Maybe you’re sitting in your office, taking a brief interlude between projects to recharge your batteries, when that Internet connection beckons and suddenly you’re scrolling through virtually hundreds of boats. What is it that catches your eye?

These questions may seem foolish if you haven’t really thought about them, but we think about them. As we embark on the search for another boat, or never stop looking for our next boat, or decide we need to sell our current boat, we know we should step up the hunt, but how do we go about it? And what role does the broker play? Have some insight or know someone that will? Please drop me a line at jwood@aimmedia.com, or leave a comment here.

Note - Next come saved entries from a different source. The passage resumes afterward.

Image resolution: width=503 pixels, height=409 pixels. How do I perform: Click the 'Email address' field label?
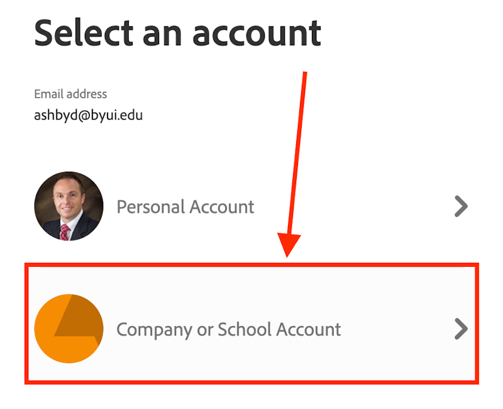point(70,94)
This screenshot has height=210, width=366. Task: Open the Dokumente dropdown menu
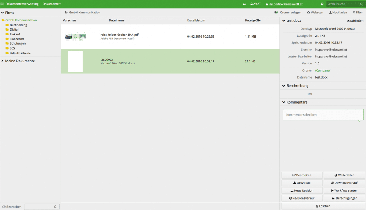51,4
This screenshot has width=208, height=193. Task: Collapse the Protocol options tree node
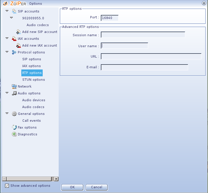click(7, 52)
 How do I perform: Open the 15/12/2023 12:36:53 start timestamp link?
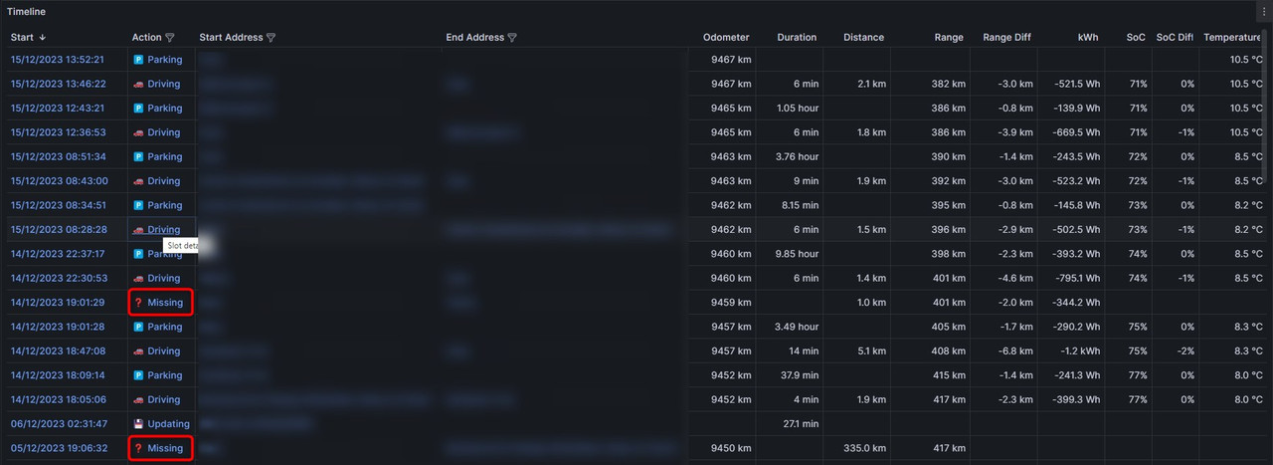click(x=58, y=132)
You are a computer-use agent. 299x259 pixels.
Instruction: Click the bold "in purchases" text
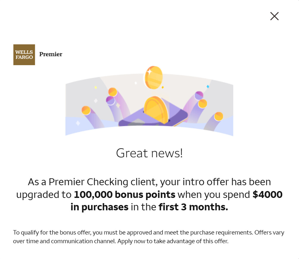pyautogui.click(x=99, y=207)
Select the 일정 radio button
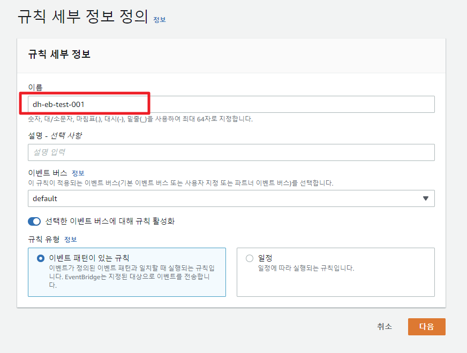The image size is (467, 353). [250, 258]
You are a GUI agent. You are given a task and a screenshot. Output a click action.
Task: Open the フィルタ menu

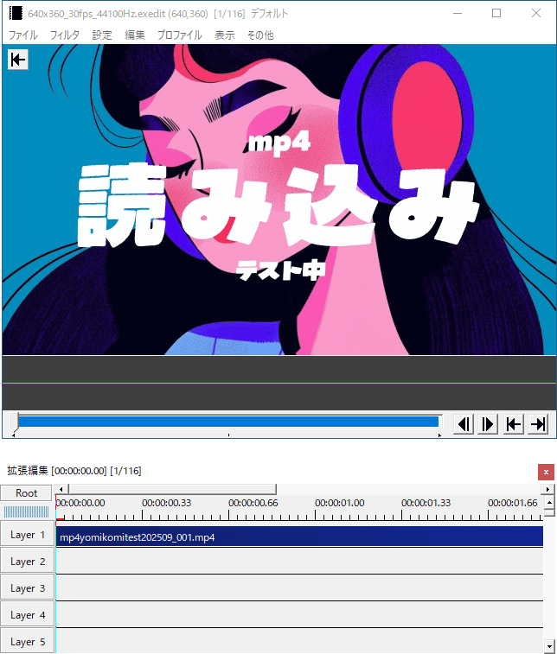[65, 35]
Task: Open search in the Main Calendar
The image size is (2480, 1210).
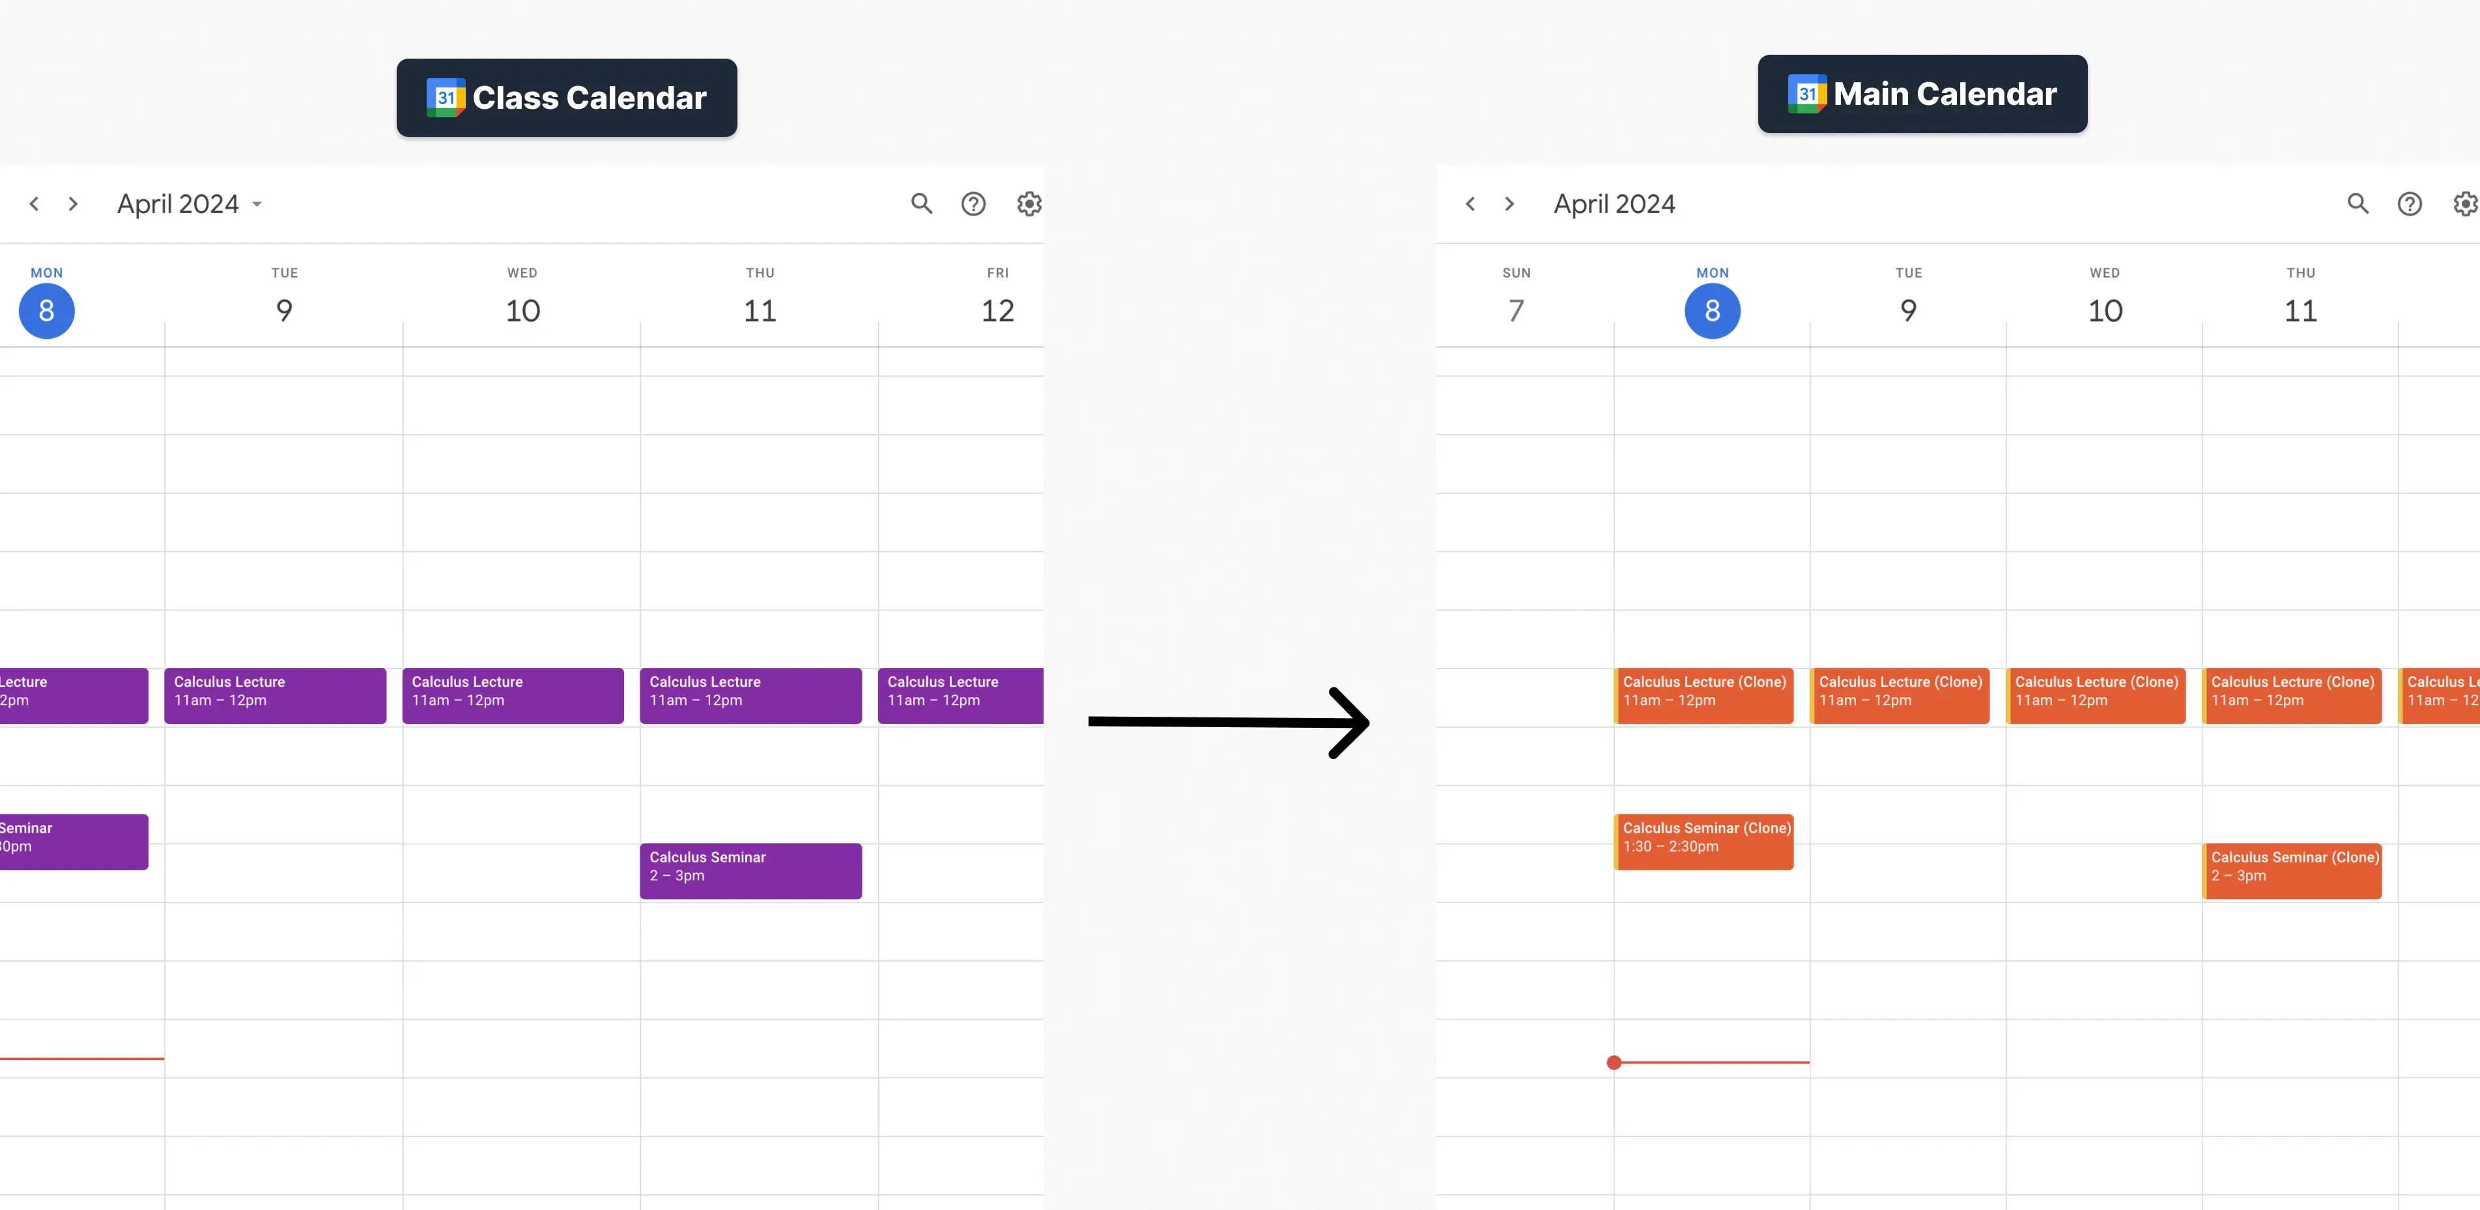Action: click(x=2357, y=203)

3 comments on “Target Acquired

  1. Ric Walker

    We’ve been looking for “the next boat” for several years now and got very close in 2010 when I sold my Webber’s Cove Downeaster. During that time we have met and “worked with” several brokers who represent the sellers of boats we have found on-line or in print advertising. Some financial challenges and health issues delayed our plans for while, but we recently put our house on the market in anticipation of making the next step toward extended cruising and life aboard a trawler.
    My question relates to broker arrangements, that is – are they similar to real estate brokers where you may have a seller’s broker and a buyer’s broker? In this case do they typically split a brokers’ commission? Are the commissions less if only one broker is involved? I undestand there may be a risk of having the seller’s interests not fully represented with only one broker, but it seems the surveyor is more critical in ensuring you get what you think you are paying for. I’m reluctant to engage a Buyer’s Broker up front, because it seems like that would tend to limit or bias what he/she is inclined to show you vs the greater market on-line and in print. Comments or advice appreciated.

  2. Jason Wood

    Sounds like you have a great plan, Ric, and this is an excellent comment that raises some important questions. A buyer’s broker can play a key role in any transaction and protect the buyer’s interests. Think about it. The seller’s broker is paid by the seller and is legally obligated to look out for his interests. Most often, the commission is split between the buyer’s and seller’s brokers and it is paid by the seller. I don’t want to say “always” because there are often exceptions whenever someone says “always.” A buyer’s broker will often gladly call on anything in which you express an interest, but they have their ways of research and know the market very well—why not put their tools and expertise at your disposal? We would love to see additional comments from any brokers or boat buyers with an opinion or experience they’d like to share. Thanks.

  3. Croatian Broker

    It is much greater responsibility to be buyer’s broker than seller’s broker. Buyer’s broker remains buyer’s broker all the time while the boat is at the same owner. There are not many good and responsible buyer’s brokers who will listen to the customer and become familiar with all its desires and needs in order to find ideal boat for him. And there is always possibility that for every possible flaw on boat customer blames his broker.